Sunday, February 1, 2015

What I learned about Andrew Jackson and American History

Mercifully, I was able to finish American Lion Jon Meacham's beautiful biography of Andrew Jackson in two months' time. It really is a great biography. Very well researched and tells a story rather than dryly laying out a bunch of dates and facts. But it was dense reading and so it felt like I'd read 40 pages in the span of the four I'd actually read. That is slow going.

My favorite and most-unexpected feature of this vast project is the way I get to see each of these commanders-in-chief from various perspectives and viewpoints. I felt like I was visiting an old friend each time John Q A appeared in Jackson's bio. And now that I've started Martin Van Buren's, I'll get to see Andy from a different vantage point. This is particularly fascinating and helpful when complicated or involved historical events take place. If I don't quite get the significance or the meaning of something I know that in the next biography (or two or three) the topic will be explained from a different writer's perspective, and I'll understand it better down the road.

That was the case with the Bank issue in Jackson's presidency. He was so afraid that the Bank and the men that controlled it would overstep their bounds and cause problems for the common man, so he eventually dismantled the bank and had all the money deposited in state-run banks. This was MAJOR political drama for the time and the Senate even voted to censure Jackson. I know I am oversimplifying the issue as I write, so I'll pay close attention to how the issue is positioned in the next biography.

Here are some other things I learned about Jackson and American History (in bullet form):

*Jackson was absolutely devoted to his family and he considered the country his family too.
*He was a man of contradictions, which is why people could consider him barbaric and others consider him loyal and endearing. He was all of those things and much more.
*The build up to the Civil War was DECADES in the making.
*Jackson was pro-slavery and actually thought the abolitionists were a threat to the “peace and harmony” of the country. Editorial comment #1: Whoa.
*South Carolina wanted to pick and choose which federal laws the state would abide by. Nullification became another huge issue for Jackson during his presidency. He was able to preserve unity in the country – for his time. This threw the United States into the brink of Civil War long years before it broke out in 1861. Editorial comment #2: South Carolina's take on things seems like bizarro-world to read. I'm now going to keep an eye out for how all of this spirals into civil war in the following biographies. My interest has definitely been piqued.
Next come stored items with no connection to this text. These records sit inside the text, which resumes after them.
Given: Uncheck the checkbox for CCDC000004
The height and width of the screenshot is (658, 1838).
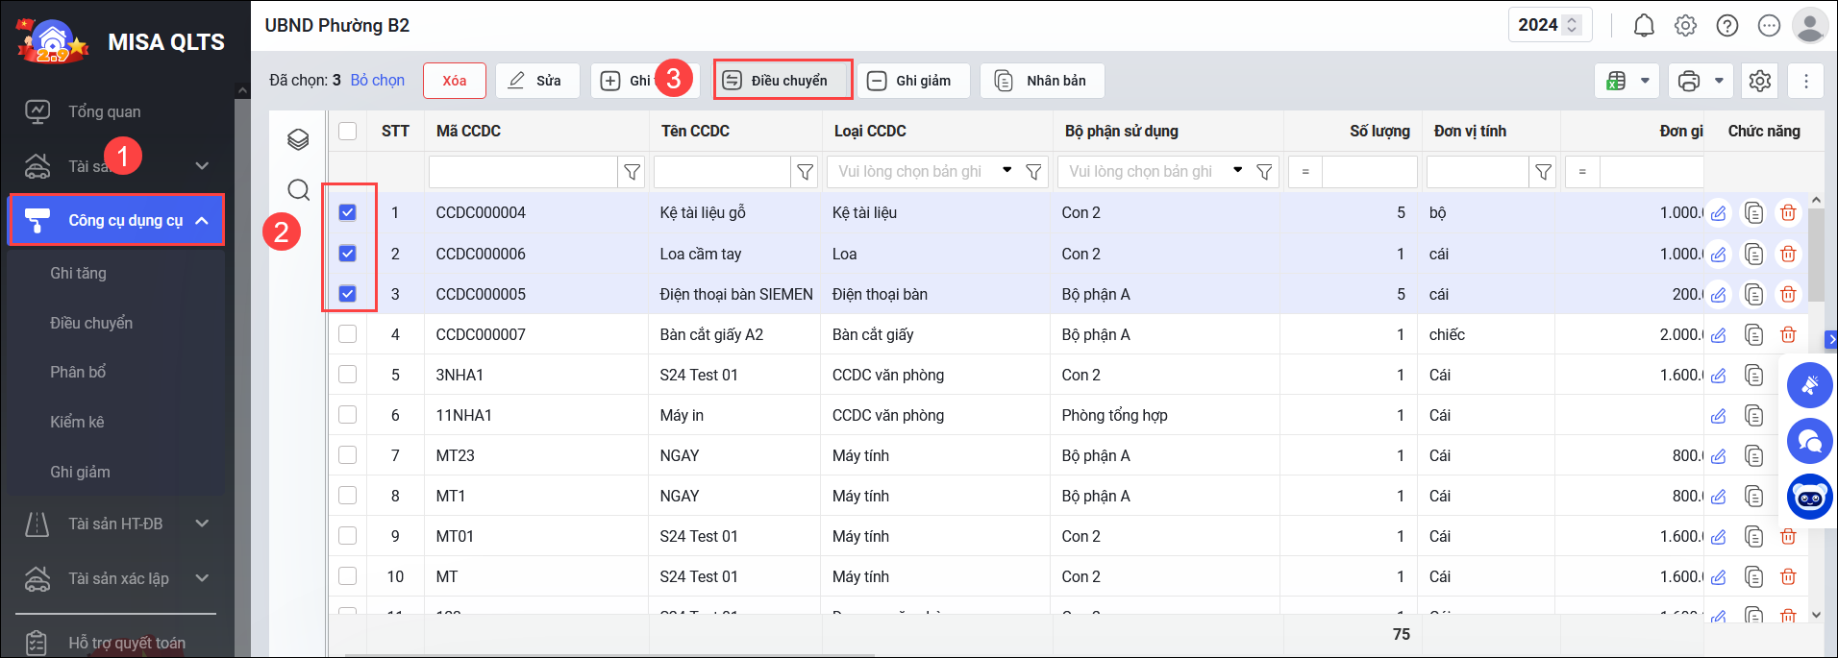Looking at the screenshot, I should (x=348, y=213).
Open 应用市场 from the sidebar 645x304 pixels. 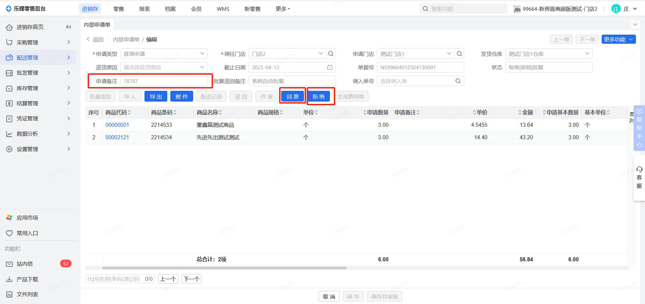click(27, 218)
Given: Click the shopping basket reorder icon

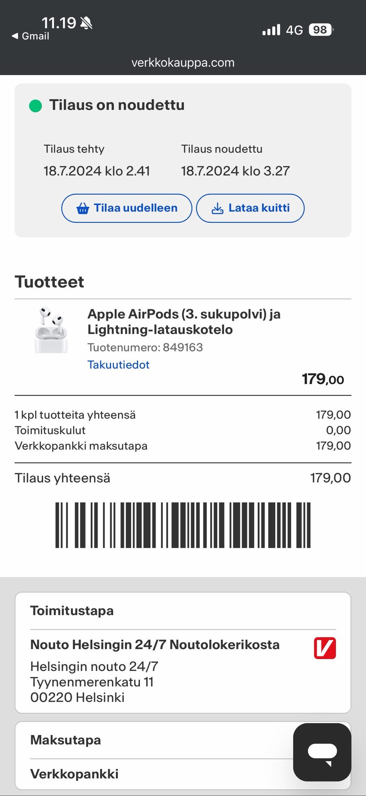Looking at the screenshot, I should (83, 208).
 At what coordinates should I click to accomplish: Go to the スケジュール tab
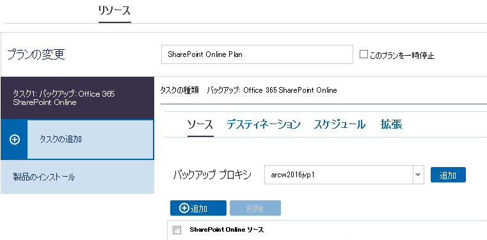click(x=339, y=125)
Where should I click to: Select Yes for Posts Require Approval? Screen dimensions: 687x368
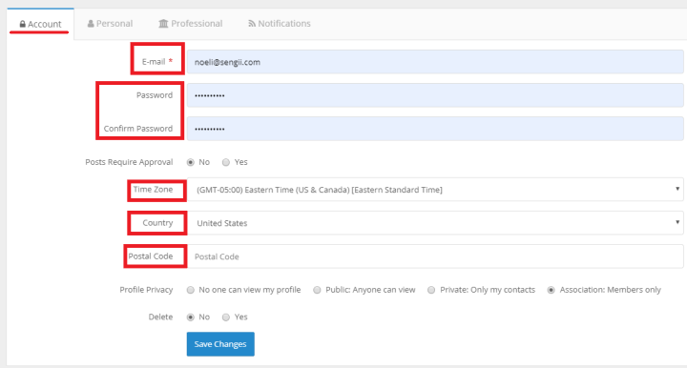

The author spent the final chapter discussing how Jackson and his presidency had inspired and influenced presidents that came after him. This quote from Theodore Roosevelt beautifully and fairly defines Jackson and his role in American history:

“Jackson had many faults, but he was devotedly attached to the Union, and he had no thought of fear when it came to defending his country...With the exception of Washington and Lincoln, no man has left a deeper mark on American history; and though there is much in his career to condemn, yet all true lovers of American can unite in paying hearty respect to the memory of a man who was emphatically a true American, who served his country valiantly on the field of battle against a foreign foe, and who upheld with the most staunch devotion the cause of the great Federal Union.”